» Excerpted passage:
As to those who are still concerned about my health, I am happy to say that no, I do not have tetanus, although I will live the rest of my life with a partially collapsed lung. My road to recovery is still long and painful, so that is why there is prescription morphine to help me through those rough days! No, I lie! I do not believe in taking painkillers; instead, I look to God for support and guidance. Even if you should not believe that there is a God, I will also pray to Him to keep you safe from harm's way.

Thank you all so much! Your kind words have really boosted my morale and definitely made my day! I regret to say that because I am still recovering, it seems every breath I make is painful, so I must stay away from tasking activities, meaning I won't be on SFI for a least a month or two. I hope all goes well to everyone here on SFI. You all will also be in my prayers.

Lastly, please, please, please learn from my mistake. Learn from the perspective of the student, as well as the teacher. Heaven forbid such an incident occur again. And yes, I would be more than happy to have this thread become a sticky.



Regards,
H. Watanabe

----------


## CarlRutledge

I second that idea, Mr.Watanbe I wish well

----------


## Andrew Habzansky

Oh my H. I just picked up on this thread.  Glad to see you are home.  Please accept my wife and I's prayers for a speedy recovery.

----------


## Carlo Giuseppe Tacchini

Welcome back Hakujou.

----------


## tracy harden

You are truly an example for all of us.

Heal quickly!

----------


## J. Low

You're lucky to be alive... Swinging a sword is no different than shooting a gun. Anything can happen.

One momentary lapse of judgement or respect for what you're doing with it can end your life, or someone else's life in an instant.

This also shows not to abuse your swords, or make make-shift parts yourself. If you need repairs or parts. Get them from a professional...

----------


## Greg.D

...I usually sit back and observe this aspect of the forum,but in Mr.Wantenabe's case I am relieved for him and his wife to hear that he is doing well,
Sincerly
Greg Dunay

----------


## Ian Alexander

Wishing you a speedy recovery, and with some luck and Grace from God that you'll be able to resume life like normal without any major after efects of the injury.

----------


## J. Hedgespeth

Welcome back!!!   :Smilie:  

Remember...No matter what, you'll always have one letter more than me!  :Big Grin:  

Get Well Soon!!!

John

----------


## Jennifer Yabut

Glad to see you back, Hakujou.   :Smilie:   And thank you for your latest well-written post.

I will continue to pray for your speedy recovery.

----------


## Luke Dupont

I was wondering why you hadn't replied to my PM. This is truly shocking! 

I pray that you recover well without serious long-term injuries. And though I just started using these forums, I will miss your posts in your abscence.

Though I do not pretend or attempt to practice any Japanese sword arts, nor cut anything, I do own a katana and am interested in arts such as iaido. Reading these kinds of stories really motivate me to find a teacher; if one is going to own a katana, I believe it is his responsibility to know how to use it correctly and safely, and also be able to recognize if others are doing so. I also need to do some more research on sword maintenance, and checking to make sure the fittings are in good shape.

You will be in my prayers. Take care.

» Dataset extract:
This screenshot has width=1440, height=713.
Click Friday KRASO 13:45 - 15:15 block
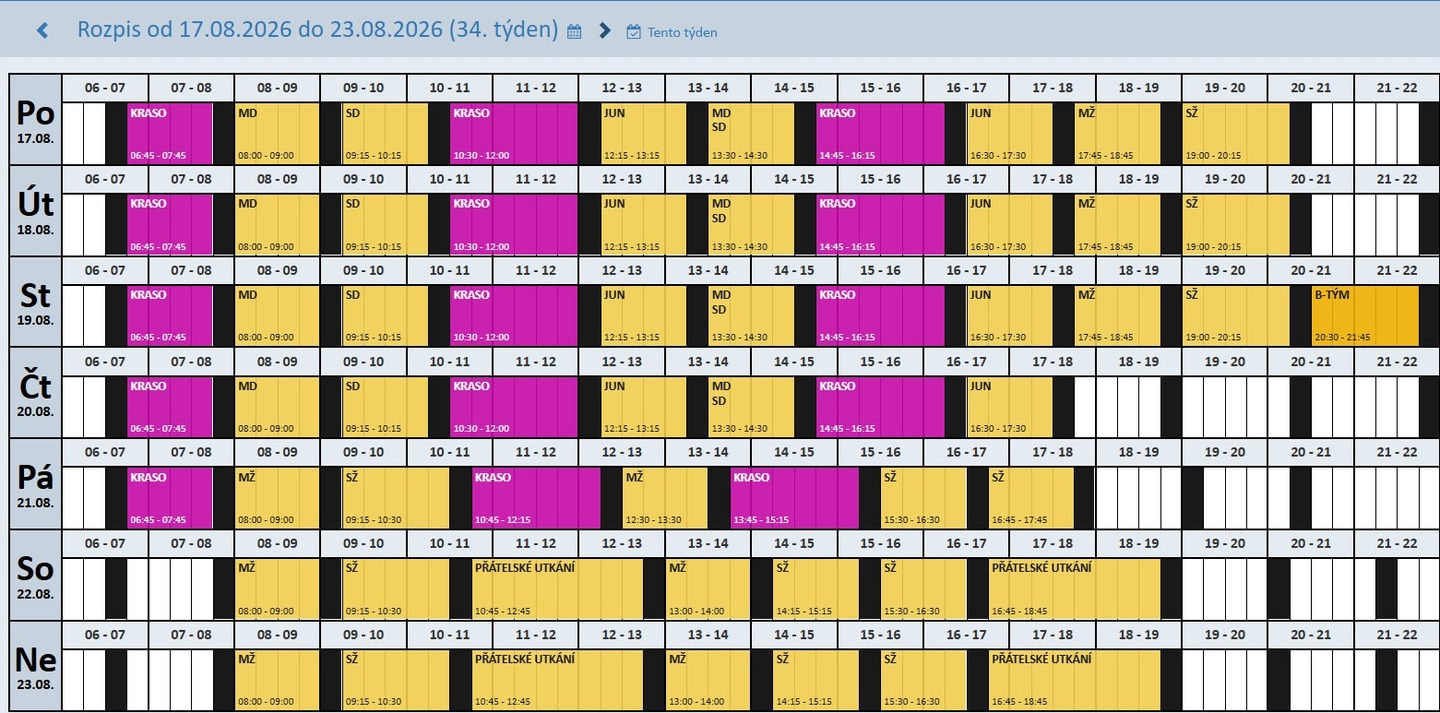[x=794, y=498]
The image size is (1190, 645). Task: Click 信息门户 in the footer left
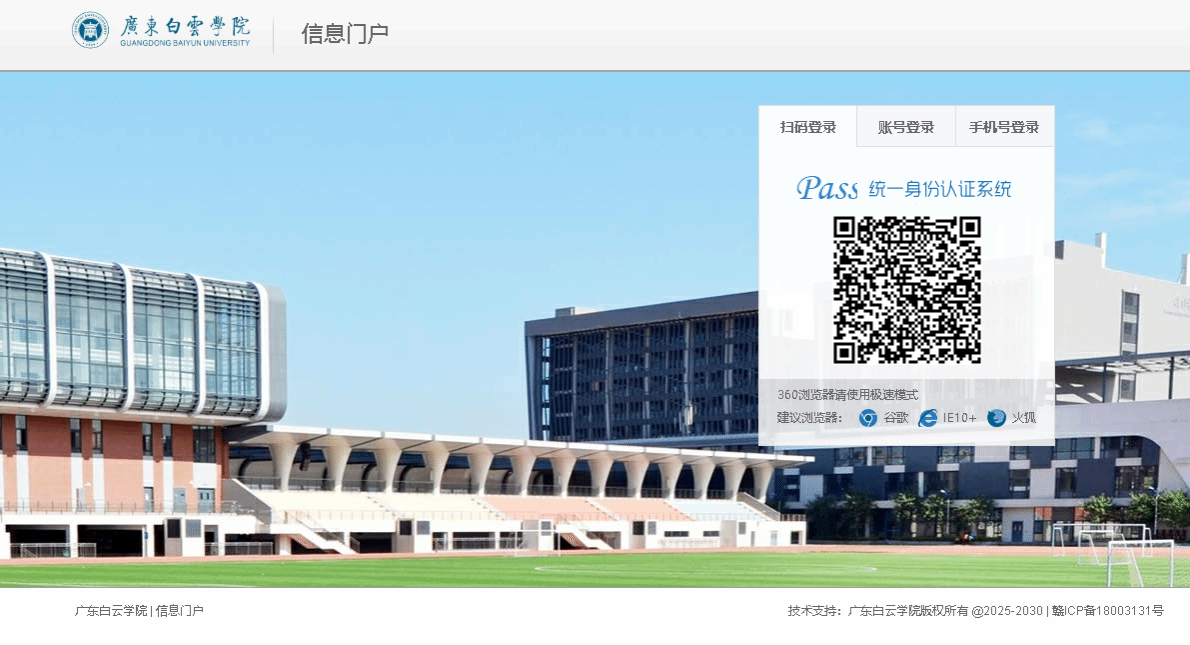[x=179, y=611]
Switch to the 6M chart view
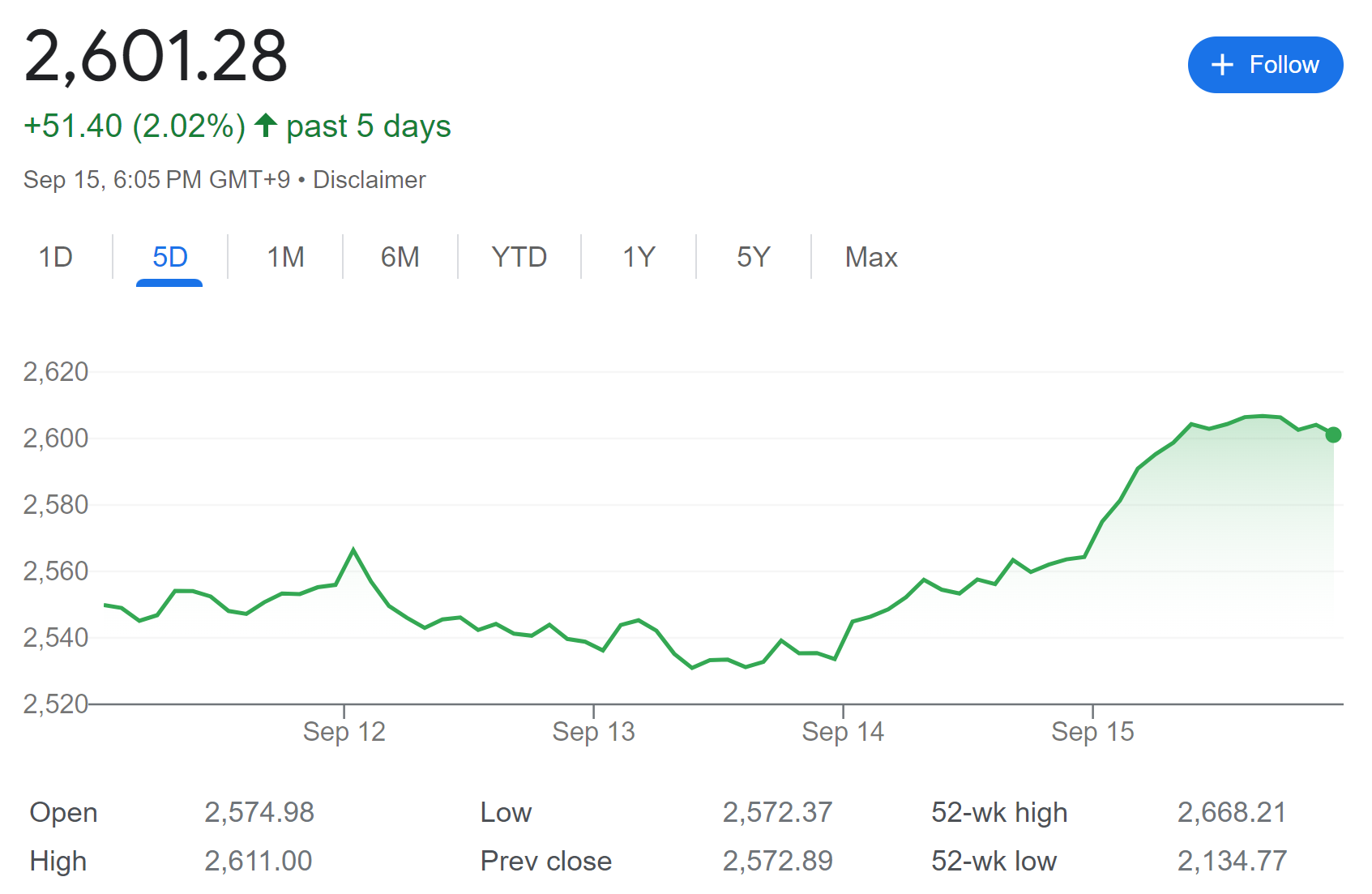Viewport: 1372px width, 894px height. (x=400, y=257)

» Brief 1: In the forum thread, rewrite the part starting at "I was wondering" and ending at "prayers. Take care.", putting "sword" in place of "katana".
» Brief 2:
Answer these questions about the forum thread:
(a) How long does H. Watanabe say he won't be on SFI?
(b) According to J. Low, swinging a sword is no different than what?
(c) Which art does Luke Dupont name as one he is interested in?

» Exercise output 1:
I was wondering why you hadn't replied to my PM. This is truly shocking! 

I pray that you recover well without serious long-term injuries. And though I just started using these forums, I will miss your posts in your abscence.

Though I do not pretend or attempt to practice any Japanese sword arts, nor cut anything, I do own a sword and am interested in arts such as iaido. Reading these kinds of stories really motivate me to find a teacher; if one is going to own a sword, I believe it is his responsibility to know how to use it correctly and safely, and also be able to recognize if others are doing so. I also need to do some more research on sword maintenance, and checking to make sure the fittings are in good shape.

You will be in my prayers. Take care.

» Exercise output 2:
(a) A month or two.
(b) Shooting a gun.
(c) Iaido.